About this exercise:
Transcribe only the lines between the first line of the records and the line containing "Task: Focus the TX00 stock code field", inclusive, exactly as written.

Input:
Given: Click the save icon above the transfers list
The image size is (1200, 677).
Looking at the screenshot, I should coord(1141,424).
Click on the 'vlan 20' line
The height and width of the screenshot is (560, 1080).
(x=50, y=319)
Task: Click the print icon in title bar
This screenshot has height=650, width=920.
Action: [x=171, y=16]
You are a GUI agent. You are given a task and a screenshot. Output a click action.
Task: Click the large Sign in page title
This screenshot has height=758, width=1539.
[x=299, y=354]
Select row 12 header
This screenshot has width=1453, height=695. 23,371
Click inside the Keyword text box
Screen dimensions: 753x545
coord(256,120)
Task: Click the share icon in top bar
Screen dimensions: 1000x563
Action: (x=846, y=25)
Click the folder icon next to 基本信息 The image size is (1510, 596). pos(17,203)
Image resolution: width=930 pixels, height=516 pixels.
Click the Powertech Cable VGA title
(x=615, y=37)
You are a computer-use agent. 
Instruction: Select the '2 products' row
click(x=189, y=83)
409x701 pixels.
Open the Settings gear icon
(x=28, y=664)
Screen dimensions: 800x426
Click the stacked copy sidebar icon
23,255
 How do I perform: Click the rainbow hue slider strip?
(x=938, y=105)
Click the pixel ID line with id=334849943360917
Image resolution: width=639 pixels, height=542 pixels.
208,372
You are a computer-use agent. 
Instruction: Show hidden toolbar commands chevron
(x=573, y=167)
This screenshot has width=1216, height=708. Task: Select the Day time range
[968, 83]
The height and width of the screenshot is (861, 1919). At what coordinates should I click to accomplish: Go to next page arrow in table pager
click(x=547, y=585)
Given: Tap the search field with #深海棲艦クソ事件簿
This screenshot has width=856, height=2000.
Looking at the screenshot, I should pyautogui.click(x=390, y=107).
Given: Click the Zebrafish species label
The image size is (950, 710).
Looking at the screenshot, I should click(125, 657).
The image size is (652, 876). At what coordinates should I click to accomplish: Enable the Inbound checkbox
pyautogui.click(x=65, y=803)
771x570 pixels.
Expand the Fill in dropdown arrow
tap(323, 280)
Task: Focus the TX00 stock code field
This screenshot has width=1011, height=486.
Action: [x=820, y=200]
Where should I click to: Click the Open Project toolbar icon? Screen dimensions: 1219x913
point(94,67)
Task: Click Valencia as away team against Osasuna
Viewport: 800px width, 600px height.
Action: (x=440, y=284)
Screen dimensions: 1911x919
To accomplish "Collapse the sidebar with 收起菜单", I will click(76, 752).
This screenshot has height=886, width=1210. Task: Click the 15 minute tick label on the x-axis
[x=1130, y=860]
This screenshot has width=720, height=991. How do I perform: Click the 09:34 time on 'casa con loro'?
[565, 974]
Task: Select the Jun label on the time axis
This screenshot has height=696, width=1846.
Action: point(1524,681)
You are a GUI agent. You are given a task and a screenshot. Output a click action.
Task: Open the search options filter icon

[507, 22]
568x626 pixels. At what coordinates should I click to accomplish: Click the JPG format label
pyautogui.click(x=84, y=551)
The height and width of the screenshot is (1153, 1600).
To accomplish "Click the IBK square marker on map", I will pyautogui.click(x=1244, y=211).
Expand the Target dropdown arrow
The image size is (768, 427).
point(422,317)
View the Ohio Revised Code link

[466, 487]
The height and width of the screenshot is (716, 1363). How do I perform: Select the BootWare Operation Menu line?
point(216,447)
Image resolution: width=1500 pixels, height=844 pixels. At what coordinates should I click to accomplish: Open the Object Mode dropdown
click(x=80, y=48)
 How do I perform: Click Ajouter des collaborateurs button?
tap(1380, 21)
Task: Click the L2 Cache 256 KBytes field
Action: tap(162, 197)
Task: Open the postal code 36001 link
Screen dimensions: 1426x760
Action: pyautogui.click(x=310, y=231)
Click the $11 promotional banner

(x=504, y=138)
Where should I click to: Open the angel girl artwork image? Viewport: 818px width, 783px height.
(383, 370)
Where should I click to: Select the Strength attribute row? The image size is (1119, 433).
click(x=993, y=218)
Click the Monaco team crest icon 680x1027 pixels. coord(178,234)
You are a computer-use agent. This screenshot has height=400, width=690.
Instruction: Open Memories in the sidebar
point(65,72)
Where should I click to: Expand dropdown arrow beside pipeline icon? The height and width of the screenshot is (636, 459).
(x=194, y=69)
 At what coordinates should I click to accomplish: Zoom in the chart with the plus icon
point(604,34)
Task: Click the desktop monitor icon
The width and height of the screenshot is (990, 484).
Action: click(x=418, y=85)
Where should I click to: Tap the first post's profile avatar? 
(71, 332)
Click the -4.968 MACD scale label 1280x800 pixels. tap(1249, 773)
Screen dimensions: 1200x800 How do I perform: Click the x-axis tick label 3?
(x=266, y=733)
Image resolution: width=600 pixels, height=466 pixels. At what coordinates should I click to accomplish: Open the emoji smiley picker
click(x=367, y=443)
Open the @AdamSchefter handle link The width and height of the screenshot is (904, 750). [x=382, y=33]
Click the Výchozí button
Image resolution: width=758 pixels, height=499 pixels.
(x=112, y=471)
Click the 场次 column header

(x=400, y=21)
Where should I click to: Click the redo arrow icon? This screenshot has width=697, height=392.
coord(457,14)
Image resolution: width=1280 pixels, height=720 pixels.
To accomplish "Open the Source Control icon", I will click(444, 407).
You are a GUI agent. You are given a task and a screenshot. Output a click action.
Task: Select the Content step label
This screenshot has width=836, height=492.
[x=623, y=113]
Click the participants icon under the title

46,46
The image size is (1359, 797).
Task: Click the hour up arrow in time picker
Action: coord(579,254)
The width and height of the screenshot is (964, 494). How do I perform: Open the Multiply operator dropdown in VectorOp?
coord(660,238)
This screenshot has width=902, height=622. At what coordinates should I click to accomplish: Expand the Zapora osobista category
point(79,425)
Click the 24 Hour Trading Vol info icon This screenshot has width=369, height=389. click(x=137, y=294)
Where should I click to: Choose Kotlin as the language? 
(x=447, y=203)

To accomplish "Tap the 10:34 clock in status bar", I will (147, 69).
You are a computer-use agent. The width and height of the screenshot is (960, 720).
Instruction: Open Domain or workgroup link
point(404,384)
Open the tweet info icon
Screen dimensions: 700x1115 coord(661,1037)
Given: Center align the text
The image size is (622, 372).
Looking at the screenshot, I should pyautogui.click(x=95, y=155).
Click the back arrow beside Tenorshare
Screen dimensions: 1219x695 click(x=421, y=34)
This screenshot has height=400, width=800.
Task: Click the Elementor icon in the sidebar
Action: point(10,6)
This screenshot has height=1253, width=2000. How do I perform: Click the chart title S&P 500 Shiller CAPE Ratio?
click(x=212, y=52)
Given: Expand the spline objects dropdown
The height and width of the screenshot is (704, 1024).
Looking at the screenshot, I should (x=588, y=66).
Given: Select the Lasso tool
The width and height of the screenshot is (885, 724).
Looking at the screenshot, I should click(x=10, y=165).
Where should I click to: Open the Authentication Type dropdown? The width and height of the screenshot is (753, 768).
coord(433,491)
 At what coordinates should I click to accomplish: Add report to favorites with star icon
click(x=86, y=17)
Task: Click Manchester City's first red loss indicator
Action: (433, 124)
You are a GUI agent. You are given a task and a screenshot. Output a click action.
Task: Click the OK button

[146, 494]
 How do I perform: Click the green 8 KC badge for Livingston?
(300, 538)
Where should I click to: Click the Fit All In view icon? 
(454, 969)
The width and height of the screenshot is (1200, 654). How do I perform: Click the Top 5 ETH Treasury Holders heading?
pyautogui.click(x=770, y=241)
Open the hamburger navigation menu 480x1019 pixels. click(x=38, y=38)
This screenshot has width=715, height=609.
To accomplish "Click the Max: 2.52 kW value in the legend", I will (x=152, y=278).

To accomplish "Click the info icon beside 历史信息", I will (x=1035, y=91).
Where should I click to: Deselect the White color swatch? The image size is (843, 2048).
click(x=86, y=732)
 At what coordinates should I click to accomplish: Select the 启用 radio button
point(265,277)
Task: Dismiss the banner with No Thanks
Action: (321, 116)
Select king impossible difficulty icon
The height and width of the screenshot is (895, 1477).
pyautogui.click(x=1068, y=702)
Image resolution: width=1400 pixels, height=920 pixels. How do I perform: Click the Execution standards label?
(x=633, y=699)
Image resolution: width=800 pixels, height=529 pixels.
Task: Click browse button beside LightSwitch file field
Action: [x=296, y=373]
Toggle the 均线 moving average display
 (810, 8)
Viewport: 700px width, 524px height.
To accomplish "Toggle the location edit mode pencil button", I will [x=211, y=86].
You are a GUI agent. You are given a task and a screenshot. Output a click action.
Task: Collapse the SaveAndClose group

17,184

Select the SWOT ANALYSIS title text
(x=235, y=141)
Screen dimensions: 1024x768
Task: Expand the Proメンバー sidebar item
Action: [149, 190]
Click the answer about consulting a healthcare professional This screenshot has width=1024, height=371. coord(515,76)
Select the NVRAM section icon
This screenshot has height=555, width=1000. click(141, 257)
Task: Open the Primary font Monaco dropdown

Response area:
Given: Click the save icon above the transfers list
The image size is (1200, 677).
Looking at the screenshot, I should coord(1141,424).
Click on the 'vlan 20' line
The height and width of the screenshot is (560, 1080).
(x=50, y=319)
Task: Click the print icon in title bar
This screenshot has height=650, width=920.
Action: [x=171, y=16]
You are a GUI agent. You are given a task and a screenshot. Output a click action.
Task: Click the large Sign in page title
This screenshot has height=758, width=1539.
[x=299, y=354]
Select row 12 header
This screenshot has width=1453, height=695. 23,371
Click inside the Keyword text box
Screen dimensions: 753x545
coord(256,120)
Task: Click the share icon in top bar
Screen dimensions: 1000x563
Action: (x=846, y=25)
Click the folder icon next to 基本信息 The image size is (1510, 596). pos(17,203)
Image resolution: width=930 pixels, height=516 pixels.
Click the Powertech Cable VGA title
(x=615, y=37)
You are a computer-use agent. 
Instruction: Select the '2 products' row
click(x=189, y=83)
409x701 pixels.
Open the Settings gear icon
(x=28, y=664)
Screen dimensions: 800x426
Click the stacked copy sidebar icon
23,255
 How do I perform: Click the rainbow hue slider strip?
(x=938, y=105)
Click the pixel ID line with id=334849943360917
Image resolution: width=639 pixels, height=542 pixels.
208,372
You are a computer-use agent. 
Instruction: Show hidden toolbar commands chevron
(x=573, y=167)
This screenshot has width=1216, height=708. Task: Select the Day time range
[968, 83]
The height and width of the screenshot is (861, 1919). At what coordinates should I click to accomplish: Go to next page arrow in table pager
click(x=547, y=585)
Given: Tap the search field with #深海棲艦クソ事件簿
This screenshot has width=856, height=2000.
Looking at the screenshot, I should pyautogui.click(x=390, y=107).
Given: Click the Zebrafish species label
The image size is (950, 710).
Looking at the screenshot, I should click(125, 657).
The image size is (652, 876). At what coordinates should I click to accomplish: Enable the Inbound checkbox
pyautogui.click(x=65, y=803)
771x570 pixels.
Expand the Fill in dropdown arrow
tap(323, 280)
Task: Focus the TX00 stock code field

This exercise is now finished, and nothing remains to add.